Former President Bill Clinton's foundation's web page said we've got ~25 million kids in the overweight and obese danger zones and the medical therapy for obese kids costs us three times that of normal weight kids. Twenty-five percent of our children don't engage in any kind of free-time physical activity.

So is it genetics or food or activity that's causing the problem. I think the answer is "yes," but I'd certainly put more emphasis on the latter two factors. Less than 25% of our high school kids take PE on a daily basis; instead they spend an average of four to five hours a day doing non-exertional "techy" activities including video games, computer use and even plain old television watching.

So back to Portland's plan.
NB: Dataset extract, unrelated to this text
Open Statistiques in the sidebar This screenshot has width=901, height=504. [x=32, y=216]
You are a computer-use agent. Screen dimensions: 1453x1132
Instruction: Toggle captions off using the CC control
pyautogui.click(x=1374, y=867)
They developed a 5-2-1-0 concept: five servings of fruits and veggies, 2 hours or less of "screen time," at least one hour of exercise a day and zero sugar-filled drinks. They've already reversed the upward trend in obesity, but at considerable cost ($3.7 million) and with some difficulty in measuring the results. Now the CDC has recently given over a quarter of a billion dollars to 39 US communities in an effort to both start programs and follow their outcome.

I Googled the name of Dr. Victoria Rogers, a pediatrician mentioned in the article. She works as Director of the Kids Co-op at the Barbara Bush Children's Hospital at Maine Medical Center and is involved in the 5-2-1-0 Goes to School program, another  Portland-based program called "Let's Go!," and the state-wide Maine Youth Overweight Collaborative.

In Maine alone, Let's GO is now active in nearly 350 schools and the local business men and women who funded the original project are able to see some preliminary results already. One phone survey found increasing (but still relatively low) percentages of kids adopting healthier eating and exercise habits. Dr. Rogers and her cohorts want to follow 1,500 kids who are in the Let's Go! study long term to see if they change their eating and exercise habits for a lifetime.

So what's happening in your town or city and your state. It's our kids; we have to make a difference in their lives and this is a great way to do so.